GPU & Compute with SIR

SIR is Vex's heterogeneous compute layer. It is the part of the compiler/runtime stack that can lower tensor-style work to SIMD and, where available, GPU-oriented backends.

This page is intentionally conservative: today, the most reliable path is still CPU/SIMD. GPU backends exist, but they do not all have equally mature runtime execution.

What to use today

Use normal array math and the SIMD guide for the main production-ready fast path.
Use graph fn, Tensor<T>, and related APIs when you want to work directly with SIR-style compute graphs.
Treat non-SIMD GPU execution as evolving, not universally production-ready.

Minimal SIR example

The current repo already contains examples like this:

vex

graph fn dynamic_even_gather(data: Span<f32>): Tensor<f32> {
    let t: Tensor<f32> = data;
    let total = data.len() as f64;
    let even_indices = Tensor.arange<i64>(0.0, total, 2.0);
    return t.gather(even_indices);
}

This is the clearest signal that you are on the graph/SIR path rather than only writing ordinary scalar code.

Conceptual pipeline

Vex source
  -> HIR
  -> SIR graph
  -> optimization and fusion
  -> backend codegen
  -> runtime dispatch or fallback

Backends in the tree include SIMD, Metal, CUDA, ROCm, SPIR-V, and WGSL-oriented code generation.

Current maturity snapshot

The repo's backend roadmap currently points to this practical picture:

Backend	Practical status
`SIMD`	Most mature and the safest fast path today
`Metal`	Real codegen exists, runtime execution is only solid in some configurations
`CUDA`	Codegen exists, runtime dispatch is still incomplete
`ROCm`	Separate HIP-oriented backend exists, runtime dispatch is still incomplete
`SPIR-V`	Important intermediate target, full Vulkan runtime path is not finished
`WGSL`	Generation exists, but correctness and runtime coverage still need caution

If you need dependable behavior now, assume CPU/SIMD first and treat GPU execution as opt-in validation territory.

What SIR is good at

SIR is the right abstraction for:

tensor and graph-style transforms
gather/scatter patterns
backend-specific optimization and fusion
routing the same high-level compute description across multiple targets

What not to assume

Do not assume that every SIR-capable program:

will run on a real GPU on every machine
will avoid fallback paths
will have parity across Metal, CUDA, SPIR-V, and WGSL today
will beat the SIMD path for every workload

Those are explicit areas still being hardened in the compiler and runtime.

Practical guidance

Start with a correct CPU/SIMD version.
Introduce graph fn and Tensor only where the dataflow really fits.
Validate results on the backend you care about instead of assuming parity.
Treat Metal on macOS as the most realistic current GPU target.
Use docs in the architecture section when you need backend-level caveats.

vex

// This simple code:
fn compute(a: [f32], b: [f32]): [f32] {
    let c = a + b
    let d = c * 2.0
    return d
}

// Becomes optimized fused kernel:
// Add + Mul fused into single pass

Backend Selection

Vex automatically selects the best backend (CPU SIMD, Metal, Vulkan, etc.) based on the operation size and available hardware.

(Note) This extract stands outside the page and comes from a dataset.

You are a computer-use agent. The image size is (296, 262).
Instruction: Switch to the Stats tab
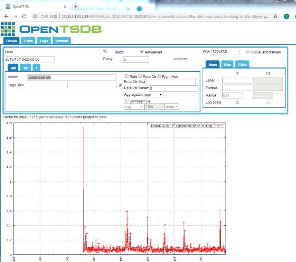pos(28,41)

You do not need to import or configure backends manually. The compiler and runtime handle this transparently.

Automatic GPU Offloading

The SIR compiler automatically dispatches to GPU when:

Array operations exceed 4096 elements
Matrix multiplications with output > 64x64
Large reduction operations

vex

// Small arrays → CPU SIMD (fast, no GPU overhead)
let small = [1.0, 2.0, 3.0, 4.0]
let result = small + 1.0  // Uses SIMD

// Large arrays → GPU automatically
let large: [f32; 10000] = [0.0; 10000]
let result = large * 2.0 + 1.0  // GPU if available

Building with GPU Support

bash

# macOS with Metal GPU (recommended)
cargo build --features metal-gpu

# Cross-platform with WebGPU
cargo build --features webgpu

Runtime Control

bash

# Disable GPU (force CPU SIMD)
VEX_NO_GPU=1 vex run program.vx

# Verbose SIR output
VEX_VERBOSE=1 vex run program.vx

Supported GPU Backends

Vex's SIR compiler automatically targets the appropriate API for your platform:

Platform	Backend	Requirement
macOS	`Metal`	macOS 10.13+ (Apple Silicon recommended)
Linux	`Vulkan`	Vulkan 1.2+ driver
Windows	`Vulkan`	Vulkan 1.2+ driver
Web	`WebGPU`	Modern browser (Chrome/Edge/Firefox)
Fallback	`LLVM-SIMD`	Any CPU (if GPU unavailable)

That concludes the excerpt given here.